Power of Protein

Bite This:  According to the National Nutrition and Health Examination Survey from 2007-2008, on average males were consuming ~101 grams of protein per day and females were consuming ~70 grams per day. This is up to 2 times more than the recommended daily allowance suggested by national dietary guidelines.

Over the past few years, high protein diets have become very popular. People started noticing that following a high protein, low carbohydrate diet induced weight loss. But what is the purpose for protein in our diets?
Protein is one of three macronutrients made up from amino acids which are the "building blocks" of protein. Most people understand that protein is important for muscle building, but there are many other functions of protein. Proteins are structural components, antibodies for immune responses, blood clotting factors, transporters in circulation and within cell membranes, neurotransmitters, hormones such as epinephrine and norepinephrine -derived from the amino acid tyrosine- and enzymes. Protein is most commonly known as an energy source, however the energy derived from protein is different than the energy from carbohydrates and fat.
In order to produce energy, the body relies on carbohydrates. In endurance exercise once the stored carbohydrates (glycogen) are used up, the body must produce energy from other sources. The body then begins to break down fat and proteins for energy. Many athletes believe that they need a higher amount of protein in order to build muscle and improve performance. However, this continues to be debatable. Some researchers believe that protein requirements are increased with strenous exercise while others believe that athletes do not require more protein than the general population because more muscular and heavier athletes already have higher calculated requirements since it is expressed as grams per kilogram of body weight.
More recently we have known that the protein requirements for athletes in strenous strength training are ibn fact increased in order to achieve nitrogen balance. Based on one study this protein requirement equates to about 1.4 grams of protein per kilogram. So a 160 lb body builder requires close to 100 grams (~400 calories) of protein per day. However, you cannot focus on protein alone. Consuming adequate calories and maintaining body weight is crucial to maintaining muscle mass. I tell my patients this every day. It does not matter how much protein you are consuming if you are not consuming adequate calories overall. Inadequate calories can also lead to incomplete recovery of muscle protein in endurance athletes.
In sedentary adults (which, let's face it...most of us are) our protein requirements are even lower. Most sedentary adults need only 0.69 grams of protein per kiliogram of weight. So a 160 lb sedentary man only requires 50 grams of protein per day. That still may seem like a lot, but Americans underestimate how much protein they consume on a daily basis. As noted above, Americans are consuming about twice that.
What are the best sources for protein? Complete proteins are made up from all 20 amino acids and are found in animal products such as meat, poultry, eggs, and dairy. Soy foods are also high in protein but lack two essential amino acids - methionine and tryptophan. Adults in the US get nearly 2/3 of their protein from animal sources which is the highest in the world.
Often times when people follow a high protein, low carb diet, they end up consuming even more protein than twice the recommended daily allowance. This is one reason why it is debatable whether or not high protein diets are a good idea. Too much protein can add to extra work and stress on the kidneys and can lead to other problems. This is also debatable though because if the kidneys are healthy, it is difficult to define how much protein is "too much." Another reason why high protein diets are controversial is because of the quality of protein that people are consuming. High protein foods derived from animal origins also tend to be high in fat and cholesterol leading to other health issues. Charred meat may also be carcinogenic as it forms compounds called amines which are free radicals. 
Anyway, I could continue, but I won't...that's enough of a science lesson for one day. Class dismissed.

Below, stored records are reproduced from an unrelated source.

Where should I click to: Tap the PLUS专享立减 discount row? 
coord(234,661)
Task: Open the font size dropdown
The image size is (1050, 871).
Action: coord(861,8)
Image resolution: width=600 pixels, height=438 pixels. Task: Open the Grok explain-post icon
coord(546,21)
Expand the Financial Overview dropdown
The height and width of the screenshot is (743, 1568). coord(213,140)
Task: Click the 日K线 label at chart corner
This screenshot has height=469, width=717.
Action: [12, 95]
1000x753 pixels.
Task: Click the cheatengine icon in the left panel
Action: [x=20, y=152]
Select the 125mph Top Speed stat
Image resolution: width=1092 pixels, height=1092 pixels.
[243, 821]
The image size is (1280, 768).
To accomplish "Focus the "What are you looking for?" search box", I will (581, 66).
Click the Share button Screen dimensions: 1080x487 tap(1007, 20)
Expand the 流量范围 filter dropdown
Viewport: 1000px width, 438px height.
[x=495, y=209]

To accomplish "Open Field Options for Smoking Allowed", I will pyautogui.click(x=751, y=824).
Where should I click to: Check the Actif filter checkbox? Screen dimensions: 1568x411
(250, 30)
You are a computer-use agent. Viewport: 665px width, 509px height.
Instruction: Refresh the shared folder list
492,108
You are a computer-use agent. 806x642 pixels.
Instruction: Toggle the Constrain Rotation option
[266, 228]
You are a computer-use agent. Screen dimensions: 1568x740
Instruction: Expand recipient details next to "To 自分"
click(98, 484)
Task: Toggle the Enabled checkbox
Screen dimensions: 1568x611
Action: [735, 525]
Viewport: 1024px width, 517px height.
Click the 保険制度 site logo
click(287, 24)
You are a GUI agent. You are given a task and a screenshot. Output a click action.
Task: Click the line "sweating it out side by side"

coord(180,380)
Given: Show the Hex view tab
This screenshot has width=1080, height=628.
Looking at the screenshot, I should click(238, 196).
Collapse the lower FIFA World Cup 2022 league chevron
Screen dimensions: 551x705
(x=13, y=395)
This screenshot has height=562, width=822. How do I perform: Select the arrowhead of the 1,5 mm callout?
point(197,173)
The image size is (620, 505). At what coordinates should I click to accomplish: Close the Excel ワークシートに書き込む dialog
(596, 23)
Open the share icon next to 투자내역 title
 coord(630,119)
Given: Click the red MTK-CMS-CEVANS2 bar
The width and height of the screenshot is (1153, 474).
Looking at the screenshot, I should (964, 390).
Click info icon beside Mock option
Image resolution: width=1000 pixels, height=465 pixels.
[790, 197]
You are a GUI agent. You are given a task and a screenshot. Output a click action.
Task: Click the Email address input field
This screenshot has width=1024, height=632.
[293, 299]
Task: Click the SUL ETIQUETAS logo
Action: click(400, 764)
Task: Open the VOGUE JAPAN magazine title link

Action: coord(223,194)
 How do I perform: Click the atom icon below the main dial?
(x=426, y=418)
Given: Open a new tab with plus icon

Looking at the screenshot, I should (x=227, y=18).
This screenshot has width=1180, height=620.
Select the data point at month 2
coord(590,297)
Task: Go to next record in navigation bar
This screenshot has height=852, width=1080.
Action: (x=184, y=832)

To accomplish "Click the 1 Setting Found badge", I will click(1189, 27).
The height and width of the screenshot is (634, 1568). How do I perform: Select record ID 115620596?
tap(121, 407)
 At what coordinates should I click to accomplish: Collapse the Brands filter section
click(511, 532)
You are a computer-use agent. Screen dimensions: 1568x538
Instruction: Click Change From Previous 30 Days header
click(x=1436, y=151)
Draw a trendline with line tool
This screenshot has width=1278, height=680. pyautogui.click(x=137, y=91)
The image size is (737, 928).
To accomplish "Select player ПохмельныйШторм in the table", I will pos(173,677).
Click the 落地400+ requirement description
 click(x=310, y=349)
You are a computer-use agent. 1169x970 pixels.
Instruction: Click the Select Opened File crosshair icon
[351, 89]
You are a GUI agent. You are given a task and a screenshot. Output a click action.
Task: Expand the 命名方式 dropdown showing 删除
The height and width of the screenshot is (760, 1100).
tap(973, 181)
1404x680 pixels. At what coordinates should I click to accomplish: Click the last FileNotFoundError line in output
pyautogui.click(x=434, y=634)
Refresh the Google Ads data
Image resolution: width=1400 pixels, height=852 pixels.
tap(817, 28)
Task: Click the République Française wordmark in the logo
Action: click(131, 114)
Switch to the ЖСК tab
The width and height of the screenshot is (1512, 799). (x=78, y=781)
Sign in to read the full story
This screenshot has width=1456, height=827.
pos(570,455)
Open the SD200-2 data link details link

Sound bite: Take one day this week to read nutrition labels and get an idea of how much protein you are consuming. Are you getting too much? Not enough?

Tofu Stir Fry
1/2 pound firm tofu
1 tablespoon reduced sodium soy sauce
1/2 tablespoon rice vinegar
1/2 teaspoon toasted seseme seed oil
1 small onion
1 thinly sliced red bell pepper
2 thinly sliced large carrots
3/4 lb bok choy
1 small can sliced water chestnuts
2 thin slices of fresh ginger
1/2 tsp cornstarch dissolved in 1 tsp water
1/2 tsp olive oil

1. Slice tofu into 8 rectangles. Arrange on paper towel lined baking sheet and add paper towels on top weighted down with canned goods. Refrigerate for 20 minutes.
2. Transfer tofu to shallow dish. In a bowl, whisk soy sauce, seseme oil and rice vinegar with 1 tablespoon water and pour over tofu. Marinate 5 minutes.
3. Heat olive oil in skillet over high heat and cook tofu until golden brown ~ 2 minutes per side. Set aside.
4. Stirring constantly, cook onions in skillet over high heat for about 5 minutes. Add red pepper, carrots and bok choy stems and cook ~ 3-4 minutes. Add ginger, cook 1 minute. Add marinade, cornstarch mixture, tofu, bok choy greens, water chestnuts and cook until heated through. Season with soy sauce and serve over brown rice or whole grain cous cous.